Shares. ESMA conducted a data analysis exercise as a basis for setting the liquidity thresholds for shares. Based on the analysis and MiFID II goals, ESMA proposed to lower the thresholds for a liquid market.3 This meant that pre-trade transparency rules under MiFID II would apply sooner compared to MiFID I. Respondents to the ESMA consultation were split reasonable evenly between agreeing with ESMA’s proposed thresholds and concerns that lowering the threshold would harm medium and small caps (especially for the free float).4 ESMA noted it appreciated the concerns raised about the potential harmful impact of a lower free float on SME-markets. Nonetheless, ESMA stated that under MiFID II the proposed thresholds would apply cumulatively and, hence, shares with a relatively low free float would not necessarily be captured by the liquid market-definition. Accordingly, ESMA believed that the proposed thresholds were appropriate for all markets and needed to be maintained.5
Depositary receipts. Considering depositary receipts, ESMA noted that there is a direct link between shares and depositary receipts. ESMA indicated that each depositary receipts is backed by a specific number of shares or a fraction of such. As a consequence, ESMA proposed to use the same liquid market thresholds for depositary receipts as for shares.6 As for shares, the views of respondents were fairly evenly split regarding whether they agreed with ESMA’s proposed thresholds for depositary receipts. This depended on whether the respondents agreed with ESMA’s view whether the share thresholds proposed for depositary receipts were appropriate. In the end, ESMA retained its initial perspective to align the liquid market thresholds for shares and depositary receipts.7
ETFs. When it came to ETFs, ESMA said it was difficult to have an accurate indication of the volume of ETFs traded in the EU (i.e. under MiFID I no transparency rules applied to ETFs and accordingly less data was available). ESMA therefore conducted a data analysis by collecting post-trade data from EU RMs.8 Based on the analysis, ESMA proposed several liquidity criteria to assess a liquid market for ETFs. ESMA stressed that the concept of free float was not suitable for ETFs as it is for shares, given the redemption/creation process that is typical of the ETF market.9 In effect, ESMA suggested a de minimis number of units issued for trading as a proxy for the free float for ETFs.10 Respondents to ESMA’s proposal all agreed that the criterion of free float was not meaningful in the context of ETFs.
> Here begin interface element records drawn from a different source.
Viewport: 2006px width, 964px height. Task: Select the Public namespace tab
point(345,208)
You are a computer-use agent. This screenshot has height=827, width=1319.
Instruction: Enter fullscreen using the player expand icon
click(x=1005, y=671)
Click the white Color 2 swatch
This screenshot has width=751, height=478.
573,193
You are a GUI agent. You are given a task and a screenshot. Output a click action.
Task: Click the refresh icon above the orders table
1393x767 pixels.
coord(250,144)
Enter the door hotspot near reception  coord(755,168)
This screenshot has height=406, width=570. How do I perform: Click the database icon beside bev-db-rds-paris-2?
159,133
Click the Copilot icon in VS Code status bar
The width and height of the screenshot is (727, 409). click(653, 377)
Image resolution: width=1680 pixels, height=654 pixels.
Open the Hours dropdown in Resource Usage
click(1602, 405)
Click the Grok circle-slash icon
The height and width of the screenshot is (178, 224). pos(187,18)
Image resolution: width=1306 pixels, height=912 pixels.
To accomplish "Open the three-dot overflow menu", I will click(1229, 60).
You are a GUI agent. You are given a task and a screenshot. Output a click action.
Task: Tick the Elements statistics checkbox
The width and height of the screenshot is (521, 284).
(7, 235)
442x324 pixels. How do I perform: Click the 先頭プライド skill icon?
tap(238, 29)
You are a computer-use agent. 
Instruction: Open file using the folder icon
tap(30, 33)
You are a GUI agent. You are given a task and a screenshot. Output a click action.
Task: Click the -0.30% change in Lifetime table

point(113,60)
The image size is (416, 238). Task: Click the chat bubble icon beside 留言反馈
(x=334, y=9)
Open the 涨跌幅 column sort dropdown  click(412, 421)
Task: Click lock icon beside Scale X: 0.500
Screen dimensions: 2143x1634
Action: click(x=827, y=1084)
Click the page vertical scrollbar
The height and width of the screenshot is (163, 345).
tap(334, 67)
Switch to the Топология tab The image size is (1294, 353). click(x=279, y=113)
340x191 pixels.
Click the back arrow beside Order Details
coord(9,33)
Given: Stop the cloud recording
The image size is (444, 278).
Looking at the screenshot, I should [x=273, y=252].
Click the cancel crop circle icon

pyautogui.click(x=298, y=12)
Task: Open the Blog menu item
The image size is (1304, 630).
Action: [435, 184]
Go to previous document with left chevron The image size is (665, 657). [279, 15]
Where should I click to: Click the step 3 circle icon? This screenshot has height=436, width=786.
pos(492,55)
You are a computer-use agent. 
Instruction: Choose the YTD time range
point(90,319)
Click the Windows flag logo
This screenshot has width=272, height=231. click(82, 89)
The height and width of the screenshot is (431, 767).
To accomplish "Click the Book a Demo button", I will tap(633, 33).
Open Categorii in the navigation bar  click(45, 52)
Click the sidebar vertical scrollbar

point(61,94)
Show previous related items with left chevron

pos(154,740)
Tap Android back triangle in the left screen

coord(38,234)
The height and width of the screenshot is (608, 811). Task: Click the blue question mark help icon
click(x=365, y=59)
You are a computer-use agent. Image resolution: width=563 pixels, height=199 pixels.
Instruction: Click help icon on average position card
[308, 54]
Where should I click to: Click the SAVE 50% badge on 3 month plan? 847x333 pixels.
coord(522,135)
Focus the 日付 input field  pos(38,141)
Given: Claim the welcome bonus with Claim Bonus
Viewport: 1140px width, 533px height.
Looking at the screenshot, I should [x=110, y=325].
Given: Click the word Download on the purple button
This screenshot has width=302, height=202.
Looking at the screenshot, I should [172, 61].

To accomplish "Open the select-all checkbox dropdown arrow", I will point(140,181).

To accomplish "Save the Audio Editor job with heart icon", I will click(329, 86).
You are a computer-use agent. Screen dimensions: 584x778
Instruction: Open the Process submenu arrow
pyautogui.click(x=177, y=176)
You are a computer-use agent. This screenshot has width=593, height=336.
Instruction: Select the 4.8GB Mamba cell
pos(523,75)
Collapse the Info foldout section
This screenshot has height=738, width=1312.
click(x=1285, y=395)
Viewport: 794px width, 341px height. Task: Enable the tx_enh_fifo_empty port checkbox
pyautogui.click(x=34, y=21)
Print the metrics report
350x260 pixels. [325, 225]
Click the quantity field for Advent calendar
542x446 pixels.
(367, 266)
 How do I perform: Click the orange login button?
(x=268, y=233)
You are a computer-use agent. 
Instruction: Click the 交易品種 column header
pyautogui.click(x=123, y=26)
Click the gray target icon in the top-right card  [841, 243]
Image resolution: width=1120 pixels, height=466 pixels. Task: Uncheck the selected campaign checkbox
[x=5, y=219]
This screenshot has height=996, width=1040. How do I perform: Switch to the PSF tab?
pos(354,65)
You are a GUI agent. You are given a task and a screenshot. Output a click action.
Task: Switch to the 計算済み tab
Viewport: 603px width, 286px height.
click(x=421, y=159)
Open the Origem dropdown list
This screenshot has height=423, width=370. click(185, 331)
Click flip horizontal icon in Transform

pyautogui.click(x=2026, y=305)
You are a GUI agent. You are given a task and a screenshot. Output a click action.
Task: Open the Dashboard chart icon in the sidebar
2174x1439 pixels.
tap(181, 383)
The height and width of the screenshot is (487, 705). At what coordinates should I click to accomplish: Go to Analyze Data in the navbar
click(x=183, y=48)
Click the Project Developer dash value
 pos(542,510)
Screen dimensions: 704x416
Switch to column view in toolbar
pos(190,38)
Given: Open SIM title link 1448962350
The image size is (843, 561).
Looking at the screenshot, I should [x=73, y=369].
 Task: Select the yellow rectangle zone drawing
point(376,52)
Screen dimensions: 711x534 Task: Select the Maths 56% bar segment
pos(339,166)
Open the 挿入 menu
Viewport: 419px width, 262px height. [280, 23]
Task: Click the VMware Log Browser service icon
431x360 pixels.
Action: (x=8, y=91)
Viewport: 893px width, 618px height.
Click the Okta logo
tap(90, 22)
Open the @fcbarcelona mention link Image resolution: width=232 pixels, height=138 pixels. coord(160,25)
The majority of respondents agreed with ESMA’s proposal of setting a de minimum number of units. ESMA retained its original proposal in advising the Commission.11
Certificates. ESMA also conducted a fact finding analysis for determing a liquid market for certificates. As for ETFs, ESMA noted that the concept of free float did not apply to certificates, as it does for shares. ESMA therefore suggested a de minimum issuance size for certificates as a proxy for the free float.12 Respondents to the ESMA consultation agreed with the ESMA proposal. In effect, ESMA maintained its original proposal to the Commission.13
The Commission accepted all of ESMA’s proposals. This is apparent in the final MiFID II-text. MiFID II covers liquid market thresholds for (1) shares and depositary receipts (almost identical);14 (2) ETFs;15 and (3) certificates.16 The free float for ETFs and certificates has respectively been replaced with a number of units and issuance number.17 The MiFID II regime covers a stricter liquid market-definition for shares compared to MiFID I. The result for the negotiated trade waiver is that shares are sooner subject to the double volume cap mechanism of MiFID II (assuming a similar capping mechanism applied under MiFID I).